> [Task to carry out]: Find the line containing "Click the lookup", then print it and each following line through the end of the records, exactly and with nothing added; leave out any pictures.

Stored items
⟨

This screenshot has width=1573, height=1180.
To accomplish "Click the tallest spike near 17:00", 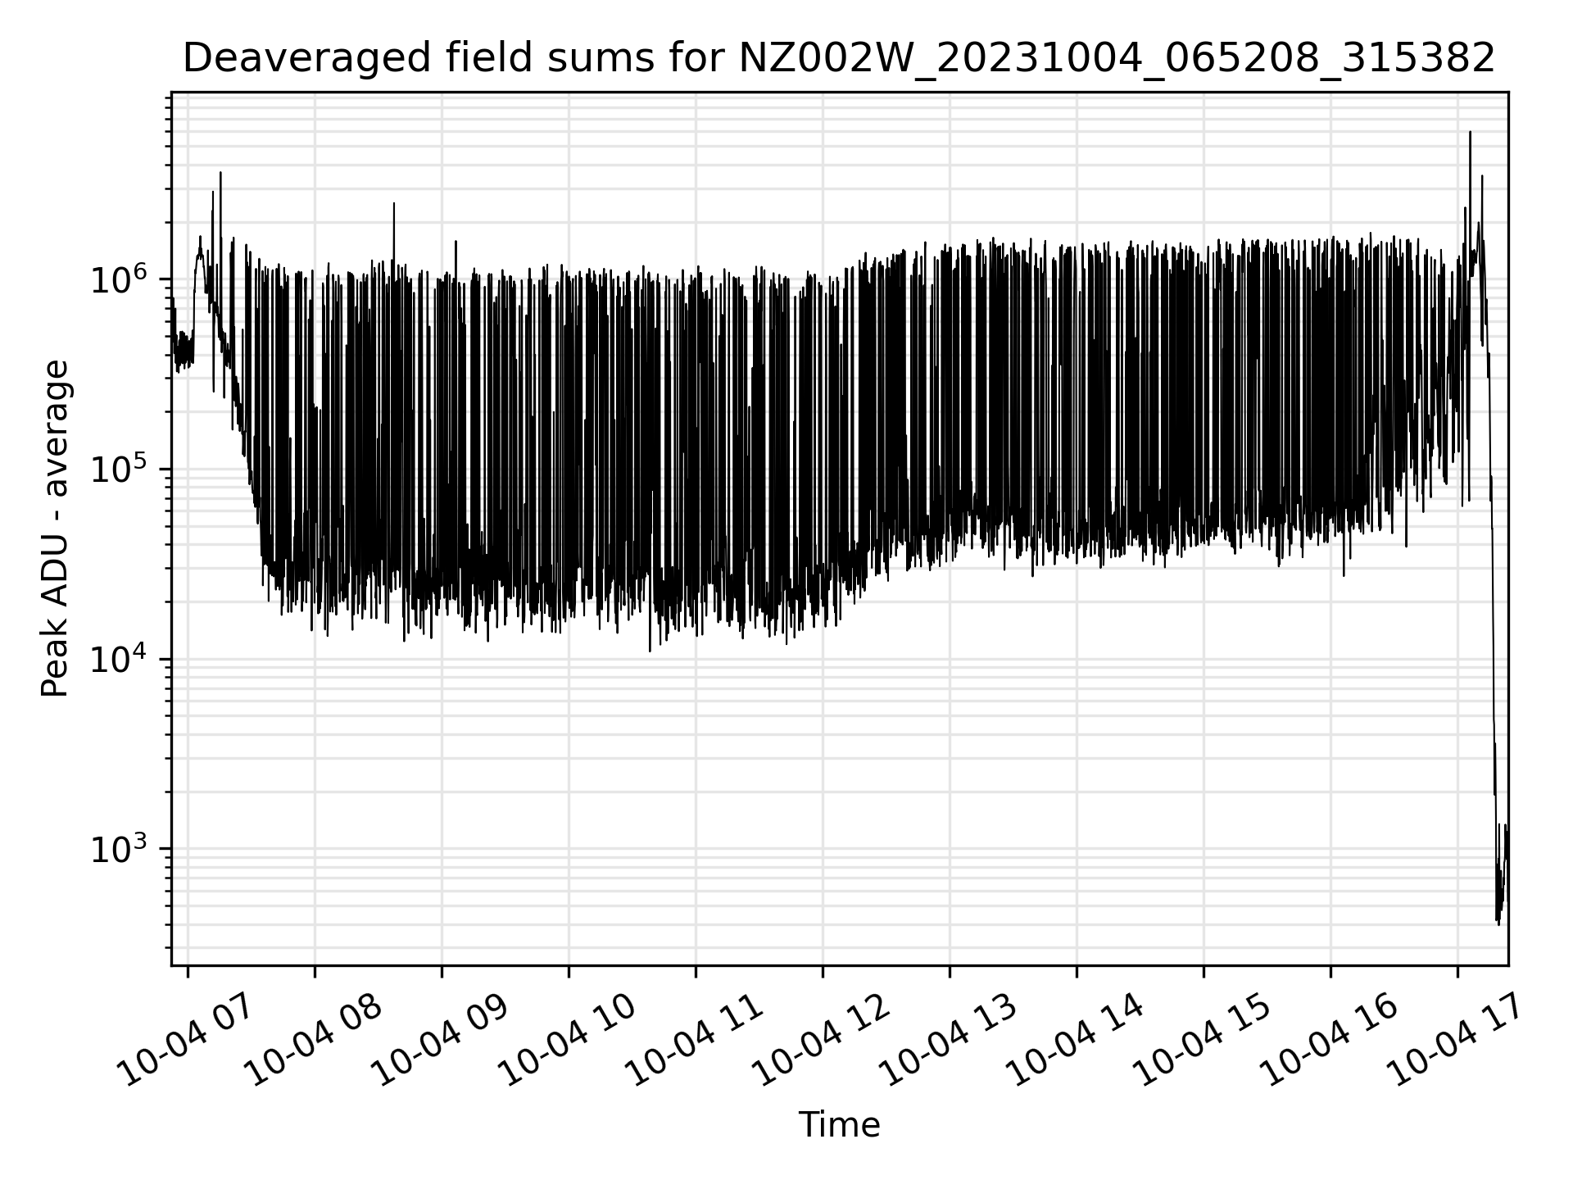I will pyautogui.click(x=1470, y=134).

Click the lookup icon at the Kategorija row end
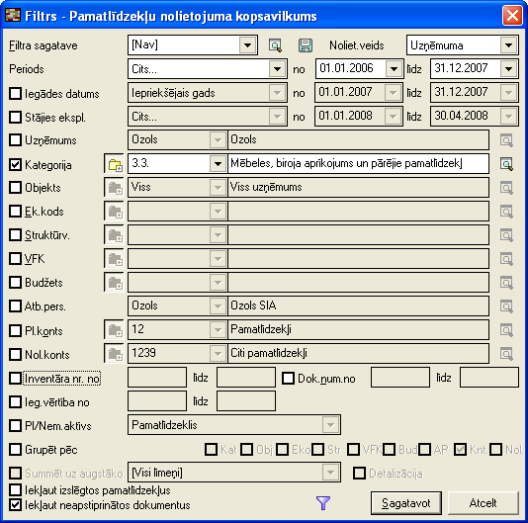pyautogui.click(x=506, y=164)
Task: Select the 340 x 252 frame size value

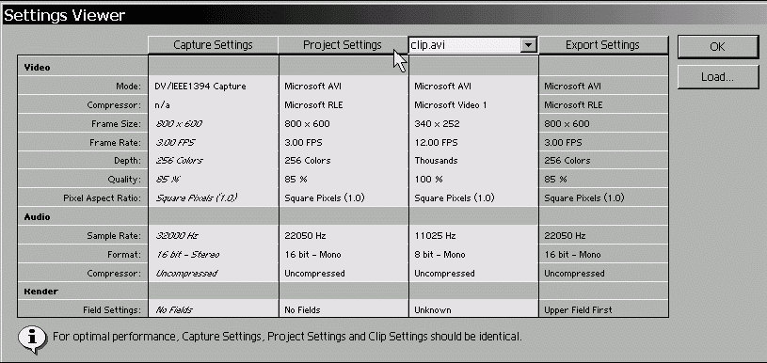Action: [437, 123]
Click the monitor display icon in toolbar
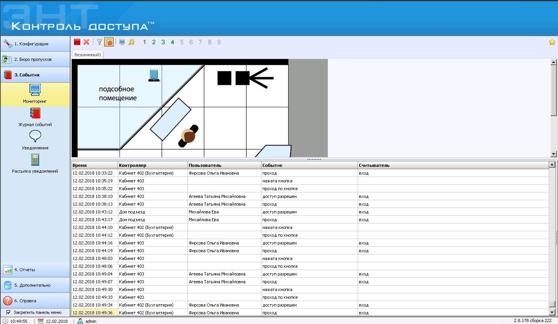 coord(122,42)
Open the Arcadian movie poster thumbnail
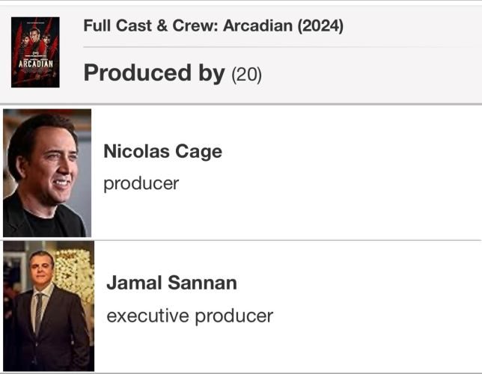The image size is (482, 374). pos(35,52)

⟩

> [Reply to the task]:
Click the lookup icon at the Kategorija row end
pyautogui.click(x=506, y=164)
Task: Select the 340 x 252 frame size value

Action: [437, 123]
Click the monitor display icon in toolbar
 coord(122,42)
Open the Arcadian movie poster thumbnail
The image size is (482, 374). pos(35,52)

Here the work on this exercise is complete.